MATLAB: Find peaks of a vector contains nan values

find peaks of a vector contains nan valuesMATLAB

b=[ NaN NaN NaN NaN 0.0691 0.0697 0.0760 0.0829 0.0891 0.0907 0.0952 0.0941 0.0964 0.0963 0.1003 0.0913 0.0775 0.0725 0.0799 0.0843 0.0677 0.0449 0.0280 0.0212 0.0184 0.0163 0.0143 0.0123 0.0087]
[~,lct] = findpeaks(b,'MinPeakheight',0.05,'MinPeakDistance',1);
after running this statement
i am getting warning and my lct is
lct = 1×0 empty double row vector
it contains nothing. and warning is
Warning: Invalid MinPeakHeight.

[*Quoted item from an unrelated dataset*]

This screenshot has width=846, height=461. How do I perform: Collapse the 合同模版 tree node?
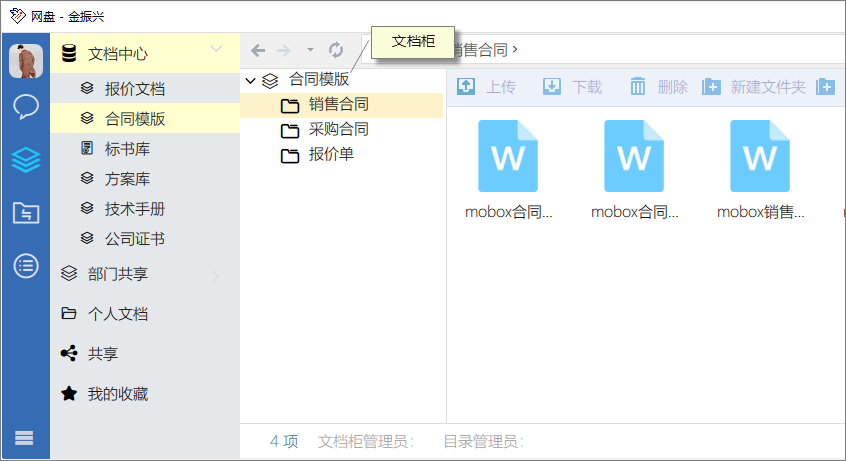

There are no data points greater than
MinPeakHeight.
> In findpeaks>removePeaksBelowMinPeakHeight (line 516)
In findpeaks (line 147)
can you please solve my problem. thanking you sir

Best Answer

The code in your orginial question differs from the code you provided in the comments under your question. In your original code, input values were all positive. In your second version of code, input values were negative an you used different MinPeakHeight values.
Initial version
This is the code exactly copied form your question. I added the figure. Note that 'b' and 'MinPeakHeight' are positive.
b=[ NaN NaN NaN NaN 0.0691 0.0697 0.0760 0.0829 0.0891 0.0907 0.0952 0.0941 0.0964 0.0963 0.1003 0.0913 0.0775 0.0725 0.0799 0.0843 0.0677 0.0449 0.0280 0.0212 0.0184 0.0163 0.0143 0.0123 0.0087]
[~,lct] = findpeaks(b,'MinPeakheight',0.05,'MinPeakDistance',1);
% figure

figure
plot(b, '-b')
hold on
plot(lct, b(lct), 'm*') %labelpeaks
Incorrect version
This is the code exactly copied from your comment where the sign of 'b' and 'MinPeakHeight' are negative.
b=[ NaN NaN NaN NaN 0.0691 0.0697 0.0760 0.0829 0.0891 0.0907 0.0952 0.0941 0.0964 0.0963 0.1003 0.0913 0.0775 0.0725 0.0799 0.0843 0.0677 0.0449 0.0280 0.0212 0.0184 0.0163 0.0143 0.0123 0.0087]
[~,lct] = findpeaks(-b,'MinPeakHeight',-0.0605,'MinPeakDistance',1);
% figure
figure
plot(-b, 'b-')
It produces a warning message:
Warning: Invalid MinPeakHeight. There are no data points greater than MinPeakHeight.
If you look at the plot of -b below, there are no peaks that are above -0.06 which is where you've set the threshold for the minimum peak height (horizontal reference line).